**About this exercise**
Transcribe, word for word, every record in the data below.

**Dataset entries**
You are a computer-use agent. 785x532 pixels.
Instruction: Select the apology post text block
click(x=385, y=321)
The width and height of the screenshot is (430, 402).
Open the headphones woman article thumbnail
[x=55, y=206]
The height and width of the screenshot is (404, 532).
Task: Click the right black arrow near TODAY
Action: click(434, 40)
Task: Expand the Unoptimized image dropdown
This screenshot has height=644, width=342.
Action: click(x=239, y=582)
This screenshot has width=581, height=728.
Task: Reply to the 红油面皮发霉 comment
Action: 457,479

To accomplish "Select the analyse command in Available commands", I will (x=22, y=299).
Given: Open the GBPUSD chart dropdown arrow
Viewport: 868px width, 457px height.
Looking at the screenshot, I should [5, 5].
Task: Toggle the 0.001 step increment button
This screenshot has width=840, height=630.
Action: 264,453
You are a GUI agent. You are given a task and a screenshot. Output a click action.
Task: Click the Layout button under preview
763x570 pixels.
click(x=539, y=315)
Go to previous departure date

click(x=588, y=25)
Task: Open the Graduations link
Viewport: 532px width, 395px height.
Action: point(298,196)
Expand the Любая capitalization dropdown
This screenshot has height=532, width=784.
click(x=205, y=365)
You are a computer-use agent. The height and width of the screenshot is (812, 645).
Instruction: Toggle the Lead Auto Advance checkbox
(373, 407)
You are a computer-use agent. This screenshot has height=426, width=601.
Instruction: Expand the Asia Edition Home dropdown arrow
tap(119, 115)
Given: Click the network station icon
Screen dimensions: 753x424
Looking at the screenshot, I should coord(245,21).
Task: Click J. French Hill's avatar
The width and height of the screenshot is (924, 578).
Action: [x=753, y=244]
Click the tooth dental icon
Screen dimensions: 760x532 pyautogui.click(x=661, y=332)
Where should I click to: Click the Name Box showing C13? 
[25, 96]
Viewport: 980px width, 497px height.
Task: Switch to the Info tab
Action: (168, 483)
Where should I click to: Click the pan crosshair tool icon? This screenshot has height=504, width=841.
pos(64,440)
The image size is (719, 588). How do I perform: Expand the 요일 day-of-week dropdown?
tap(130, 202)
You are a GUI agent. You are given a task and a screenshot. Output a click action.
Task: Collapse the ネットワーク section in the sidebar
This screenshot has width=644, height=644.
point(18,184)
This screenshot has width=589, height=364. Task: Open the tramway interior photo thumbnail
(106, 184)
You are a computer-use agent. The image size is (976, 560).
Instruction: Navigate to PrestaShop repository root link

**Solution below**
You are a computer-use agent. 785x532 pixels.
Instruction: Select the apology post text block
click(x=385, y=321)
The width and height of the screenshot is (430, 402).
Open the headphones woman article thumbnail
[x=55, y=206]
The height and width of the screenshot is (404, 532).
Task: Click the right black arrow near TODAY
Action: click(434, 40)
Task: Expand the Unoptimized image dropdown
This screenshot has height=644, width=342.
Action: click(x=239, y=582)
This screenshot has width=581, height=728.
Task: Reply to the 红油面皮发霉 comment
Action: 457,479

To accomplish "Select the analyse command in Available commands", I will (x=22, y=299).
Given: Open the GBPUSD chart dropdown arrow
Viewport: 868px width, 457px height.
Looking at the screenshot, I should [5, 5].
Task: Toggle the 0.001 step increment button
This screenshot has width=840, height=630.
Action: 264,453
You are a GUI agent. You are given a task and a screenshot. Output a click action.
Task: Click the Layout button under preview
763x570 pixels.
click(x=539, y=315)
Go to previous departure date

click(x=588, y=25)
Task: Open the Graduations link
Viewport: 532px width, 395px height.
Action: point(298,196)
Expand the Любая capitalization dropdown
This screenshot has height=532, width=784.
click(x=205, y=365)
You are a computer-use agent. The height and width of the screenshot is (812, 645).
Instruction: Toggle the Lead Auto Advance checkbox
(373, 407)
You are a computer-use agent. This screenshot has height=426, width=601.
Instruction: Expand the Asia Edition Home dropdown arrow
tap(119, 115)
Given: Click the network station icon
Screen dimensions: 753x424
Looking at the screenshot, I should coord(245,21).
Task: Click J. French Hill's avatar
The width and height of the screenshot is (924, 578).
Action: [x=753, y=244]
Click the tooth dental icon
Screen dimensions: 760x532 pyautogui.click(x=661, y=332)
Where should I click to: Click the Name Box showing C13? 
[25, 96]
Viewport: 980px width, 497px height.
Task: Switch to the Info tab
Action: (168, 483)
Where should I click to: Click the pan crosshair tool icon? This screenshot has height=504, width=841.
pos(64,440)
The image size is (719, 588). How do I perform: Expand the 요일 day-of-week dropdown?
tap(130, 202)
You are a GUI agent. You are given a task and a screenshot. Output a click action.
Task: Collapse the ネットワーク section in the sidebar
This screenshot has width=644, height=644.
point(18,184)
This screenshot has width=589, height=364. Task: Open the tramway interior photo thumbnail
(106, 184)
You are a computer-use agent. The image size is (976, 560).
Instruction: Navigate to PrestaShop repository root link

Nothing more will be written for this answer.